* _TASK PROMPT_:
Your task is to copy the lines from the line containing "Click the Underline text icon" through the end of the listing below, both included, without any pictures.

Start of SOURCE DATA

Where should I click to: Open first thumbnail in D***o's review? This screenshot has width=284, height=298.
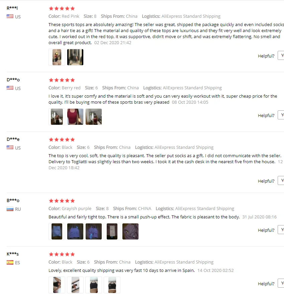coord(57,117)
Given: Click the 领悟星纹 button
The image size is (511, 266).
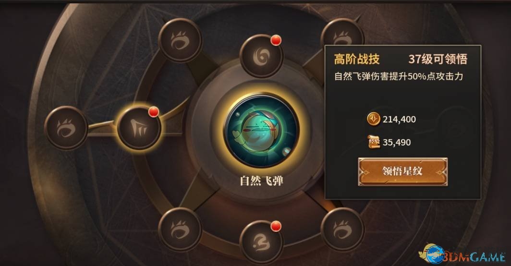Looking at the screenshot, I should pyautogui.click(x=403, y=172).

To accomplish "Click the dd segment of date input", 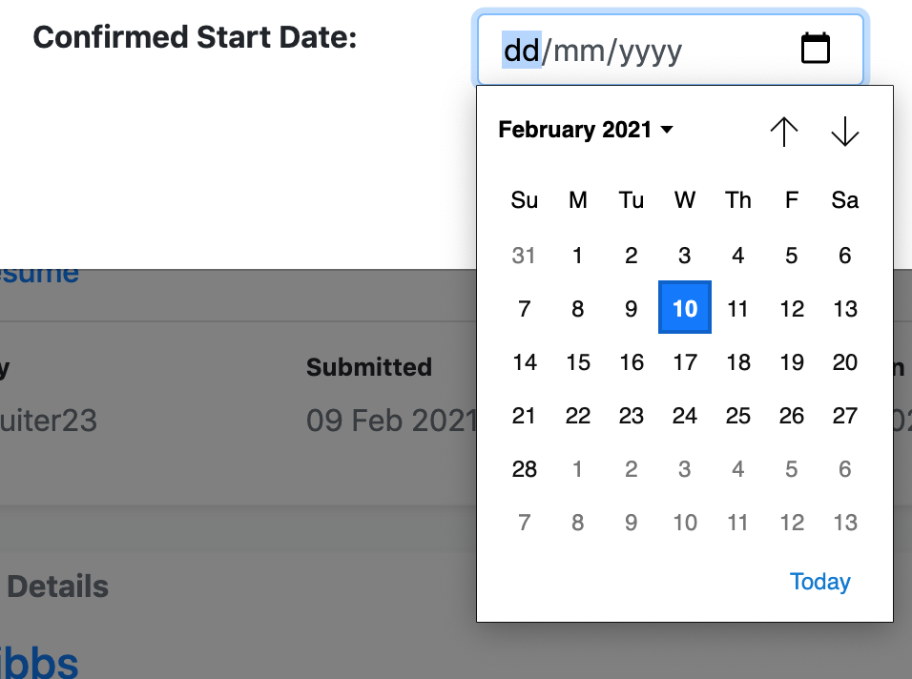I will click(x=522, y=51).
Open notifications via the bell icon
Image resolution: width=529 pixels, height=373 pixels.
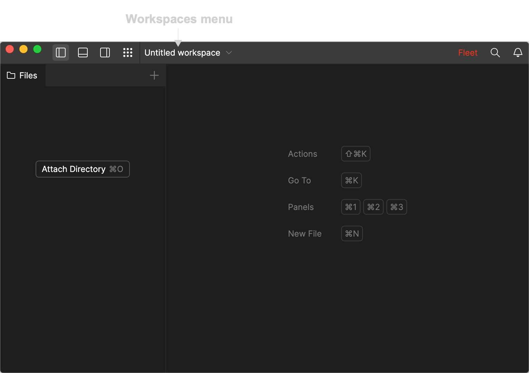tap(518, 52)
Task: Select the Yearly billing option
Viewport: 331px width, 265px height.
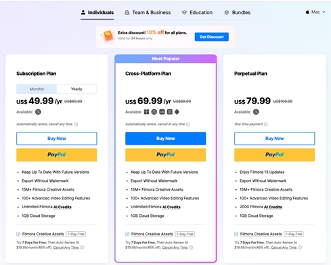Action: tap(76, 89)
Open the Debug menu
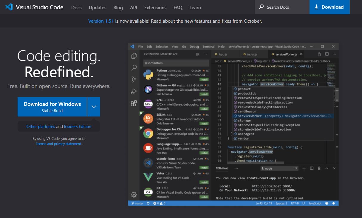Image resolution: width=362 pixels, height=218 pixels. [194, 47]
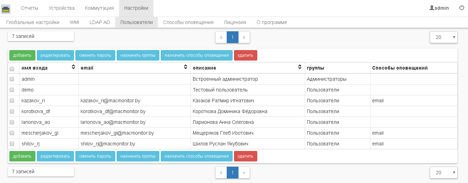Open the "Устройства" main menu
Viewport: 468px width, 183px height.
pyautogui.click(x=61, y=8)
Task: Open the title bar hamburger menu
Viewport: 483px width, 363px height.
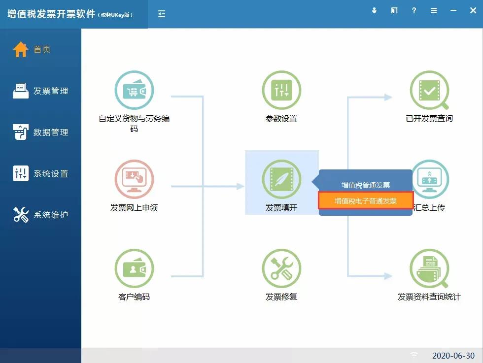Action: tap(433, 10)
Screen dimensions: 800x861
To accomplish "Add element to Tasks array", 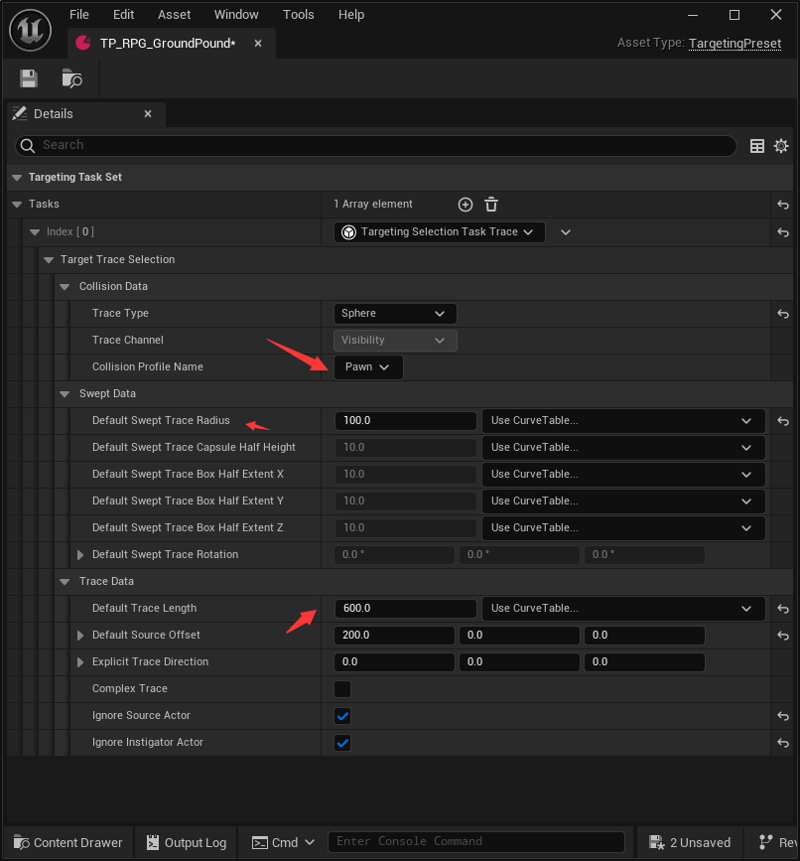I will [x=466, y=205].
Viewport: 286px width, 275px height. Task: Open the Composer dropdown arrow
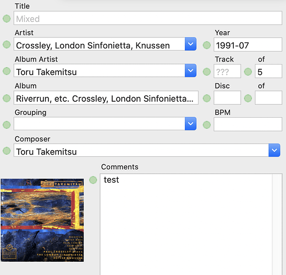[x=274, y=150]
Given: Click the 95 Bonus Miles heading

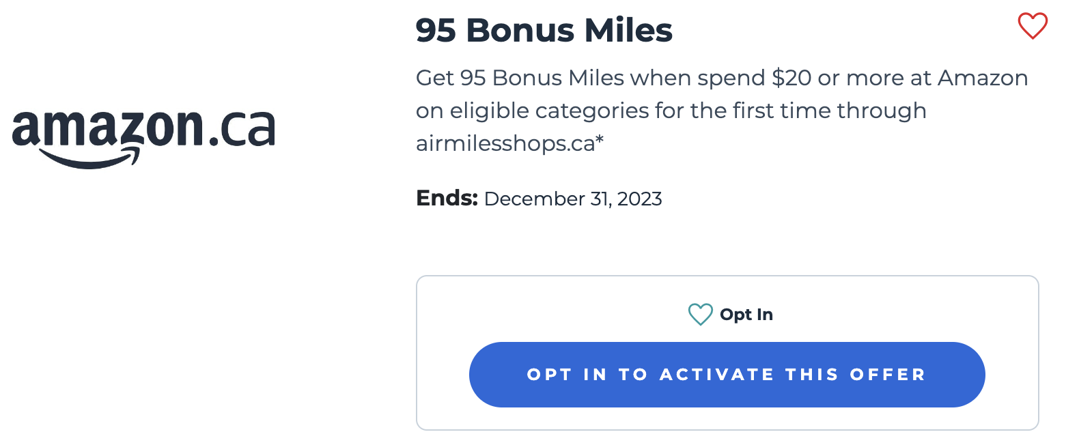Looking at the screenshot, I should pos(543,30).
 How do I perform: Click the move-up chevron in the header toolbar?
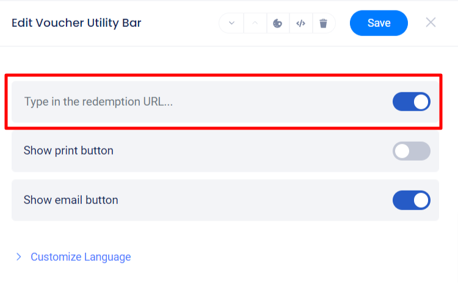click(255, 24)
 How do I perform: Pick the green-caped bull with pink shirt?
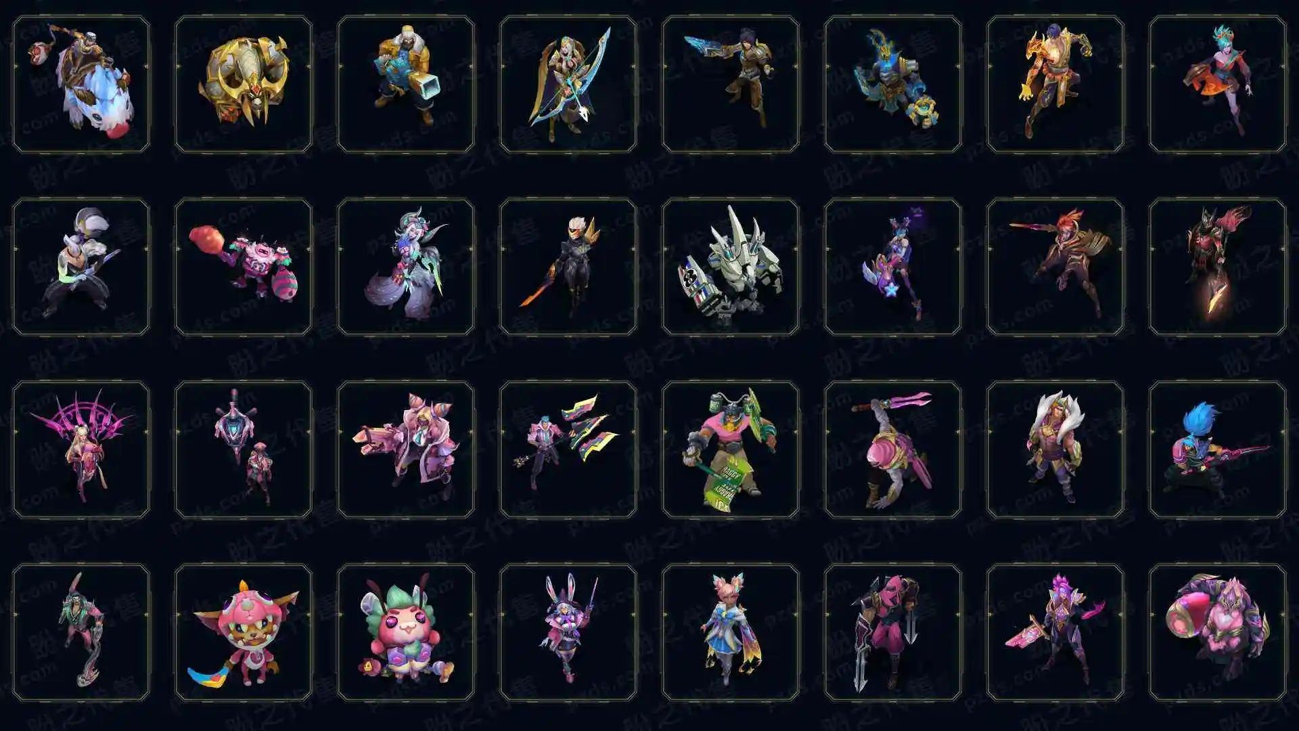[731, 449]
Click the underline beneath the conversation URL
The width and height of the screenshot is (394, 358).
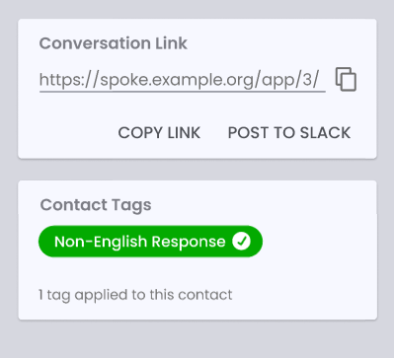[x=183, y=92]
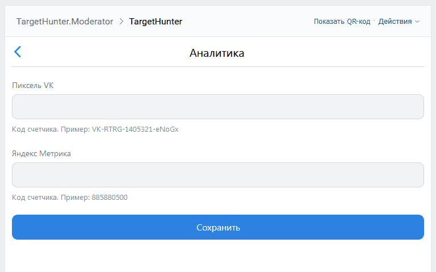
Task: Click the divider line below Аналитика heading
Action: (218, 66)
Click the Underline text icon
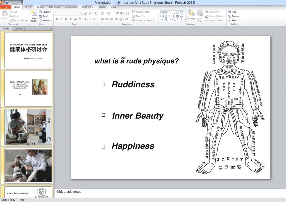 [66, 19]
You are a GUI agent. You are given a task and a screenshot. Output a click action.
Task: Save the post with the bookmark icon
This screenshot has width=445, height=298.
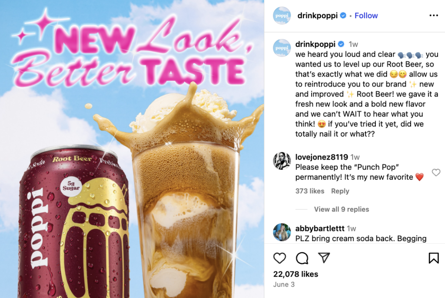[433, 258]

End of SOURCE DATA

* _YOUR RESPONSE_:
Click the Underline text icon
 [66, 19]
You are a GUI agent. You are given a task and a screenshot. Output a click action.
Task: Save the post with the bookmark icon
This screenshot has width=445, height=298.
[433, 258]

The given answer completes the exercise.